EU Tightens the Noose on Russia with 17th Sanctions Package

The European Union has delivered a powerful new blow to Russia’s war economy, approving its 17th sanctions package in a sweeping effort to degrade the Kremlin’s capacity to wage its full-scale invasion of Ukraine. Announced by EU High Representative for Foreign Affairs Kaja Kallas, the latest measures strike at the heart of Russia’s illicit oil trade and its broader machinery of aggression, signaling that Europe’s resolve remains unbroken.
At the center of the package is a crackdown on Russia’s so-called “shadow fleet”—a murky network of nearly 200 tankers operating under flags of convenience, with transponders turned off and paperwork forged to evade international sanctions. These aging vessels have served as an economic backchannel for Moscow, enabling it to bypass the G7’s $60-per-barrel oil price cap and generate an estimated $9.4 billion in additional revenue in 2024 alone, according to the Kyiv School of Economics.
By targeting this fleet, the EU aims to sever a vital artery of Putin’s war funding. These aren’t just ships; they are mobile lifelines for a regime that continues to bomb civilian infrastructure, abduct Ukrainian children, and fund terror through oil profits. Every sanctioned vessel is one less route through which Russia can convert crude oil into cluster munitions.
But the EU’s action goes far beyond tankers. The sanctions also strike at the Kremlin’s hybrid warfare tools, expanding legal and economic defenses against cyberattacks, disinformation, sabotage, and state-sponsored destabilization. From the suspected sabotage of Baltic undersea cables to coordinated information warfare across Europe, Moscow has long pursued a doctrine of chaos. The new measures show these threats are now being met with counterforce—not just condemnation.

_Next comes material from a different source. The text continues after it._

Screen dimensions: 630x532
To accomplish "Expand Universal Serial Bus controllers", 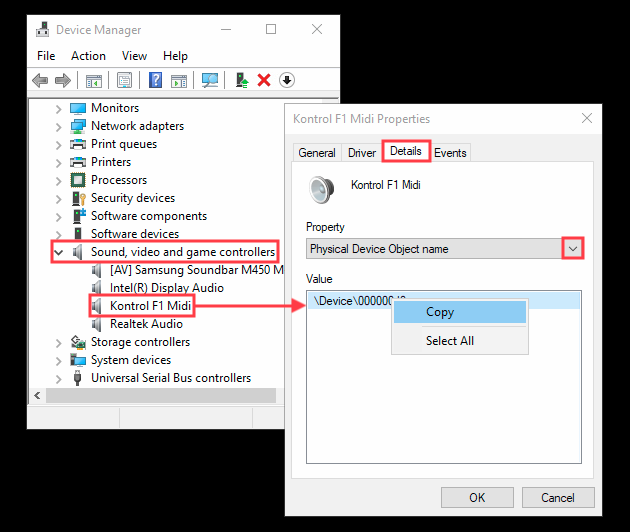I will (x=59, y=378).
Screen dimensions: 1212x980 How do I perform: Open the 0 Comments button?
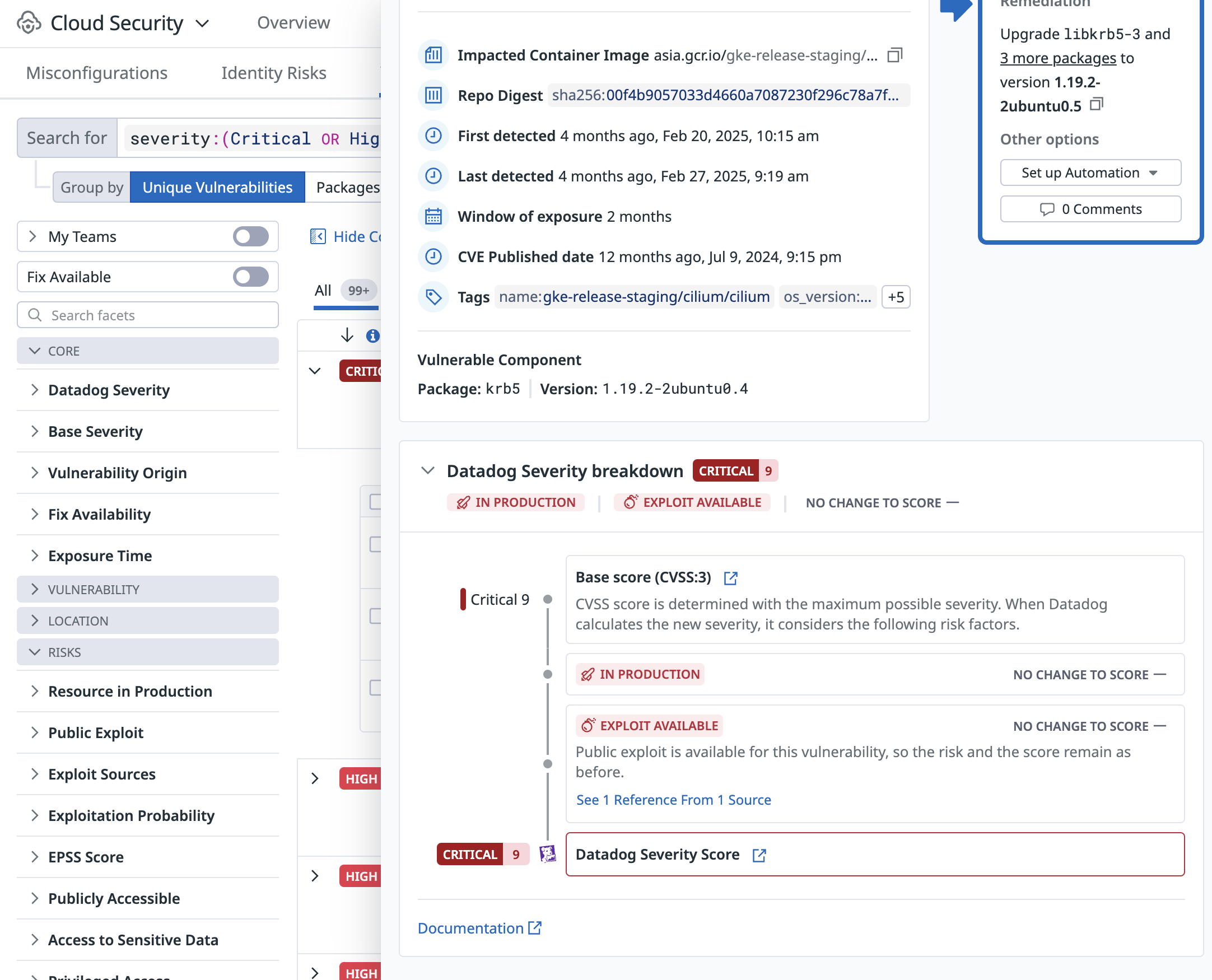tap(1090, 209)
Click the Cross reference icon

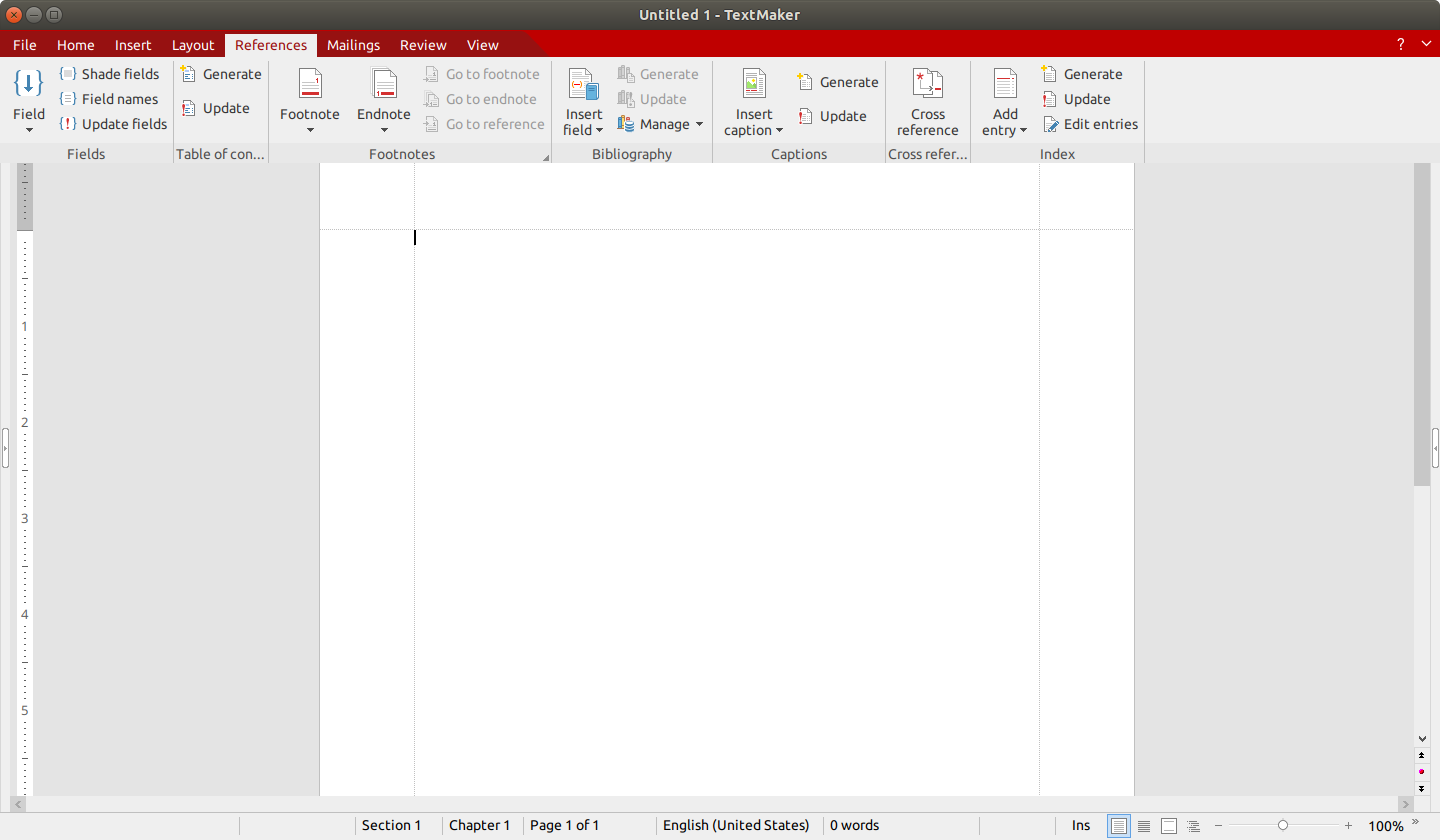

Additionally, the EU has sanctioned 75 individuals and companies connected to Russia’s military-industrial complex, alongside 30 entities in third countries helping Moscow to launder its trade and finances. These include weapons suppliers, logistics firms, propaganda outlets, and intermediaries that have long served as enablers of Russian war crimes. Europe is no longer simply punishing the Kremlin; it is dismantling its support infrastructure piece by piece.

Kaja Kallas, a longtime hawk on Russia and former Estonian prime minister, made the EU’s position unambiguous: “The longer Russia wages war, the tougher our response.”
That response increasingly includes not only targeted sanctions but also serious proposals to use frozen Russian assets to rebuild Ukraine and tighten enforcement mechanisms like the oil price cap.
Yet while Brussels moves with growing clarity, not all European nations have matched that urgency. Countries like Denmark continue to allow flows of Russian “tourism,” providing quiet escape valves for Kremlin elites and oligarchs. These contradictions must be resolved if Europe’s sanctions regime is to deliver the strategic effect it promises.
The EU has approved its 17th sanctions package against Russia, targeting nearly 200 shadow fleet ships.
New measures also address hybrid threats and human rights.
More sanctions on Russia are in the works.
The longer Russia wages war, the tougher our response.